Personally I think /lib/modules/%{kver}/kernel/... is bad, these are not modules shipped with the kernel so intruding that space feels wrong.
I don't share that opinion. I think it's confusing for no real reason. If we have a gnome-app or enhancement it's installed in the gnome-space in the filesystem also.
"updates" is bad too, these aren't updates to in-kernel modules.
Yes.
The kernel-module itself is now placed in %package -n kernel-module-%{mainpkgname} So only one SRPM is created no matter how much different kernel-modules are build.

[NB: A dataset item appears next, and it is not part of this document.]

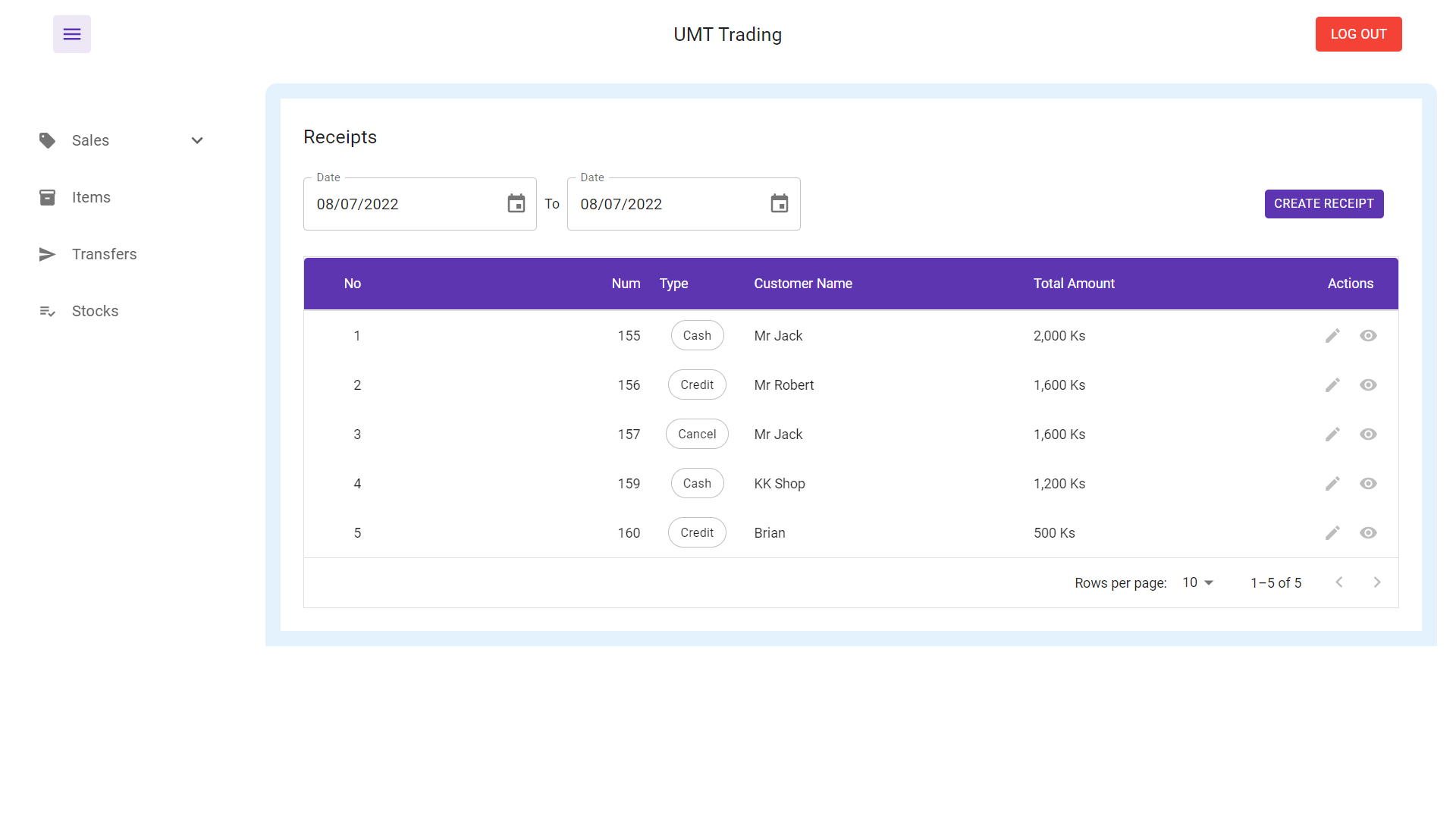The height and width of the screenshot is (819, 1456).
Task: Click the Credit chip for receipt 156
Action: pyautogui.click(x=696, y=385)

This makes sense, good thinking.
Except as described in my earlier mail to this thread, if the main package's NVR doesn't change between rebuilds, we have a problem with -debuginfo for these builds. https://www.redhat.com/archives/fedora-packaging/2005-June/msg00055.html
Uhh, sorry, I knew I was forgetting something. Yes, that should be fixed. So what are our options:
1) create the debug-pkg ourself and don't rely on the internal rpm solution. 2) use a spec similar two my first proposal where the actual source of the kernel-module is in an external rpm that is a BuildRequire. Resulting SRPMS are small then. 3) No sub-pkg -- gives a lot of SRPMS that might take a lot of space... 4) <your idea here>
If 1) is easy I'll vote for that. Otherwise I'd like to give 2) a try. 3) is a no go when I think of kernel-modules like ati-fglrx where each SRPM package would take around 4,5 MByte currently. Especially if we want to rebuild kernel-module for nearly all kernels that ever were published (someone suggested that somewhere in this thread iirc).